De lo contrario, todos los avances experimentados correrían el riesgo de quedar destruidos ante el empuje de ciertos intereses particulares.
Fue a finales del siglo XVII y, sobre todo, en el desarrollo del siglo XVIII, cuando el concepto de interés, tras dos siglos de debate sobre qué debía quedar incluido en él, se identificó plenamente con la obtención de ventajas materiales, como el dinero o las posesiones. Este es el momento en el que surgen diversos activos vinculados a este entendimiento de los intereses: la predictibilidad y la posibilidad de las mutuas ganancias.
Las relaciones entre grupos sociales, también en el ámbito internacional, podrían alimentar el comercio y reducir la posibilidad de conflictos bélicos, dado este alineamiento de intereses. Las ventajas no serían solo económicas sino que muchos efectos beneficiosos serían no mensurables económicamente pero sí perceptibles en los ámbitos político, social e incluso moral.
Será Montesquieu quien destaque (“El espíritu de las leyes”) la concepción del “dulce comercio” (“doux commerce”) y cómo este permite transitar de la barbarie a las buenas formas, a los buenos modales, en la época, paradójicamente, en la que el tráfico de esclavos alcanzó su pico máximo…
Es con Montesquieu, seguido por Steuart, con quienes toma consistencia la idea de que el comercio genera una riqueza móvil que es ajena a los abusos del poder político y el despotismo, por lo que le sirve de contrapeso. Millar, por su parte, destaca la creación de grupos de interés que integran a los comerciantes, que tratarán de aliarse con el poder político para obtener ventajas.
Ferguson reacciona y aunque estima que el comercio tiende a crear tranquilidad y eficiencia, podría ser, en sí mismo, una fuente de despotismo. Aquellos que ya hayan alcanzado sus objetivos e intereses materiales, recurrirán “al orden y a la ley” para consolidarlos y reprimir las pretensiones de otros grupos de interés no satisfechos.

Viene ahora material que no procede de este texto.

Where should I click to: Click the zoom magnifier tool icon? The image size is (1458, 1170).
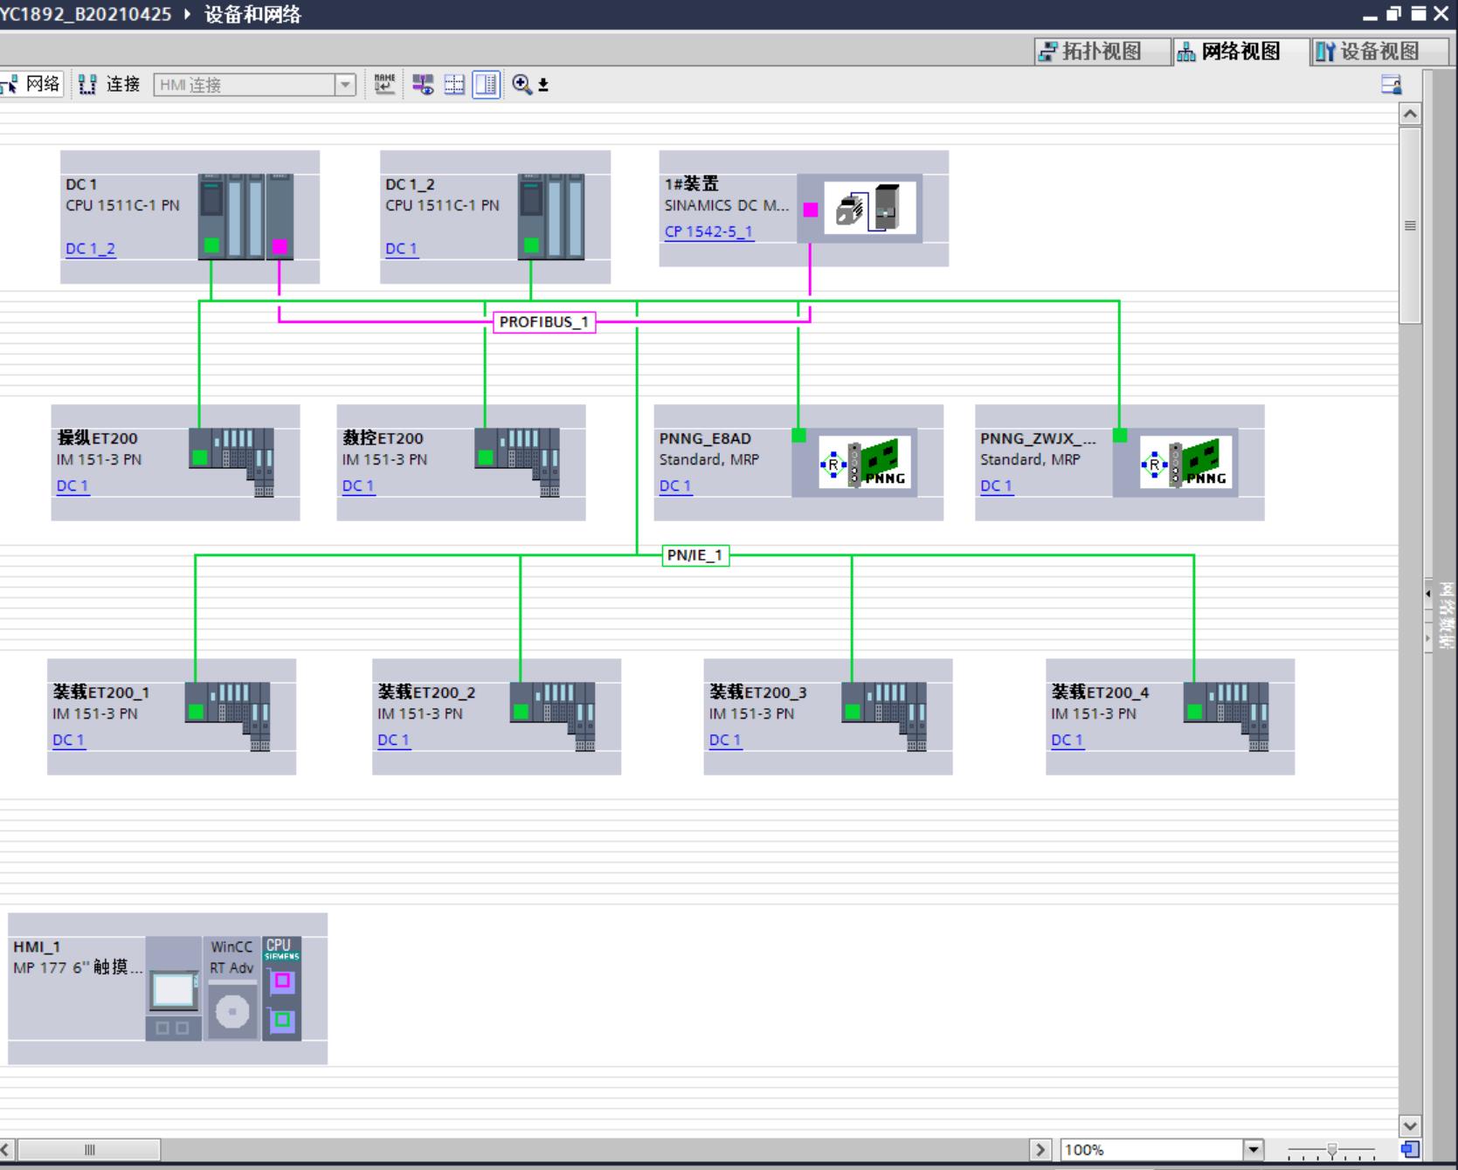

La industrialización y la sociedad masas de los siglos XIX y XX dan un giro al relato, como se aprecia en el siguiente párrafo de Hirschman, que también ha llamado la atención del profesor Domínguez y nos parece clave:
“La idea de que los hombres, al perseguir sus intereses, serían para siempre inofensivos no fue definitivamente abandonada hasta que la realidad del desarrollo capitalista se mostró completamente. A medida que el crecimiento económico de los siglos XIX y XX desarraigó a millones de personas, empobreció a amplios sectores mientras enriquecía a algunos, causó desempleo a gran escala durante depresiones cíclicas y produjo la moderna sociedad de masas, fue quedando claro para diversos observadores que quienes estaban implicados en estas violentas transformaciones serían, cuando la ocasión lo propiciara, apasionados: apasionadamente furiosos, temibles, resentidos”.
Así, surgirán conceptos como el de alienación o anomia, la distinción entre titulares de medios de producción y proletariado, la propiedad como robo…
En las palabras iniciales del libro que comentamos, escritas en julio de 1996, Amartya Sen refiere la cita de Hirschman a Keynes, según el cual “es preferible que un hombre tiranice sobre su cuenta bancaria que sobre sus compañeros-ciudadanos”.
En el último párrafo del ensayo, Hirschman concluye que la Historia de las Ideas no sirve para resolver problemas, pero sí para elevar el nivel del debate, algo sin duda necesario —pero utópico— en esta época de blogs, de redes sociales y de superficialidad.